Advanced Television

EchoStar “bankruptcy the most likely outcome”

May 10, 2024

By Chris Forrester

EchoStar, the Charlie Ergen-owned pay-TV and satellite operator, is struggling. CEO Hamid Akhavan told analysts in the company’s post-results call with analysts that the company has $1.98 billion (€1.84bn) of debt maturing in November 2024, and is forecasting negative cash flows for the remainder of the calendar year.

Current trading is not helping. It reported a decline of 8.5 per cent for its Q1 core business with declining subscribers at Dish Network (down 348,000 subs) and Sling TV (down 135,000 subs). The total number of pay-TV customers served between Dish and Sling TV stood at just under 8.2 million accounts.

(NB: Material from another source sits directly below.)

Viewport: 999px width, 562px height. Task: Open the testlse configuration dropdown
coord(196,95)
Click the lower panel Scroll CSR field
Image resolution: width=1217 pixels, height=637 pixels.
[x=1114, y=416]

In EchoStar’s latest 10Q obligatory filing to the SEC the company stated: “Because we do not currently have committed financing to fund our operations for at least twelve months [there are] substantial doubt exists about our ability to continue as a going concern. We do not currently have the necessary cash on hand and/or projected future cash flows to fund fourth quarter operations or the November 2024 debt maturity.”

Akhavan told analysts that the company was working on a variety of avenues to refinance its obligations and improve its cash position. “The complex and delicate nature of this process demands time and confidentiality. We will certainly have more to share in due course.”

Ergen (executive chairman) for the second time was not present on the call with analysts.

A report from analyst Craig Moffett at MoffettNathanson states that he saw foresees EchoStar filing for bankruptcy in the next 4-6 months. Moffett admitted that EchoStar’s spectrum had an enormous value, but he did not see likely buyers such as AT&T, Verizon or T-Mobile being in a position to buy extra spectrum.

MoffettNathanson was highly negative on EchoStar, not for the first time, and wrote. “There are only three potential bidders, two of whom have badly overburdened balance sheets. There is no longer Dish itself as the marginal bidder. And the time value of money is a real consideration; a liquidation would potentially take a very long time. In fact, it’s not even clear that spectrum sales of any size would be allowed.”

Akhavan added: “Our recipe is very simple, candidly. Can we push the maturities [of our debt] out … so that we have enough cash to operate the business? We’re very bullish about our prospects for operating the business if we have the capital to execute that. While we’re working on that financing, we aren’t sitting on our hands.”

Also in negative territory is EchoStar’s cellular business (Boost Mobile) which lost 81,000 subscribers ending the quarter with 7.3 million subscribers and a 7 per cent decline Y-o-Y.